El magistrado David Lisandrello detectó que un abogado presentó un incidente basado en normas inexistentes, atribuyendo el error al uso acrítico de herramientas como ChatGPT. La resolución fue comunicada al Colegio de Abogados para su análisis.
En un fallo reciente, el juez en lo Civil y Comercial de Villa Constitución, David Lisandrello, se refirió al uso de herramientas de Inteligencia Artificial (IA) en la redacción de escritos judiciales. El magistrado detectó que un abogado presentó un incidente basándose en normas y plazos que no existen en el Código Procesal de Santa Fe.

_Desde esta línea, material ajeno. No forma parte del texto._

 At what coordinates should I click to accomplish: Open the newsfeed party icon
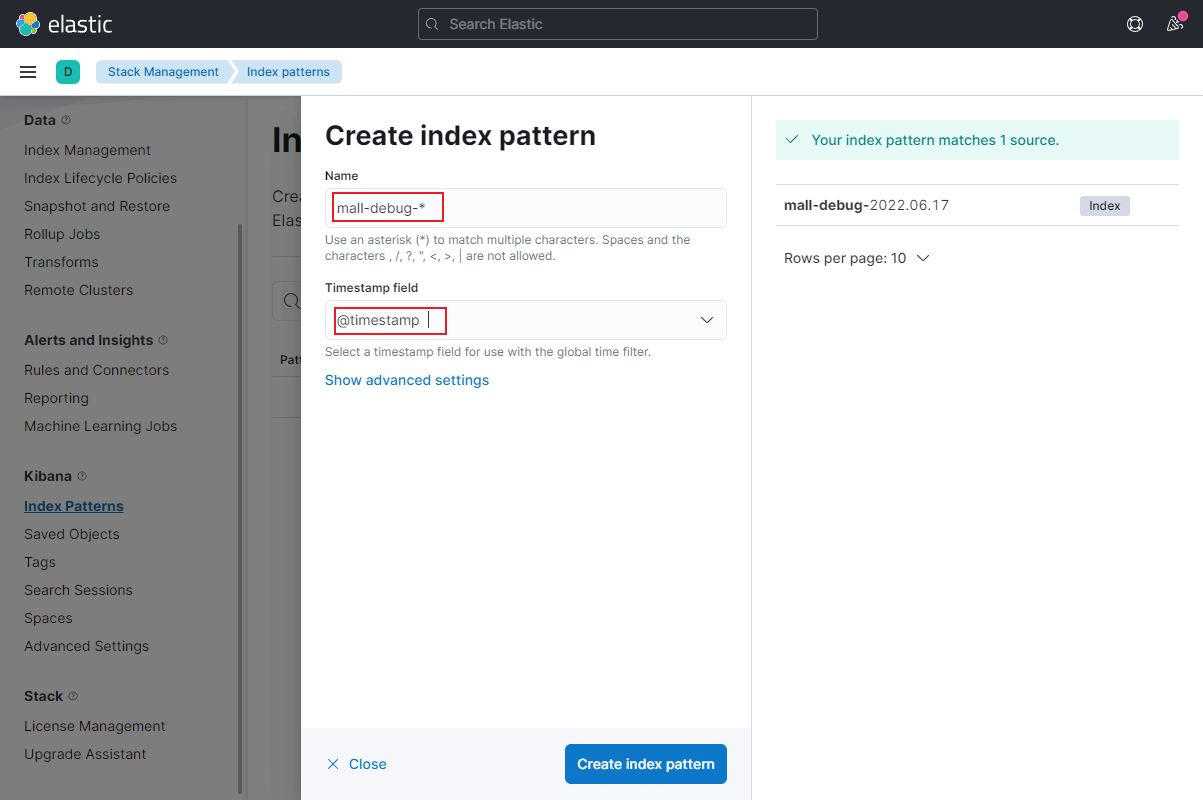click(1176, 24)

Según la resolución, el estilo gramatical y la construcción de las frases permitieron inferir con un alto grado de verosimilitud que el texto había sido generado por una IA. Lisandrello señaló que estos modelos, al no ser nativos para cuestiones jurídicas, pueden producir «alucinaciones», es decir, inventar respuestas que suenan lógicas pero carecen de sustento legal.
«Si plantear un incidente es cosa seria, plantearlo apoyándose en un modelo de IA… es mucho más serio. Debe acentuarse el propio juicio, no relajarse», afirmó el juez. Subrayó que la tecnología puede ser un auxiliar, pero no exime al profesional de su deber de verificar la información legal.
La resolución no se limitó al caso en cuestión. Lisandrello ordenó comunicar la decisión a la Delegación del Colegio de Abogados de Villa Constitución y, a través de ella, al Directorio del Colegio de Abogados de Rosario. El objetivo es que el Tribunal de Ética y los institutos correspondientes tomen conocimiento de este nuevo riesgo: que la justicia se vea entorpecida por escritos generados automáticamente sin un control humano suficiente.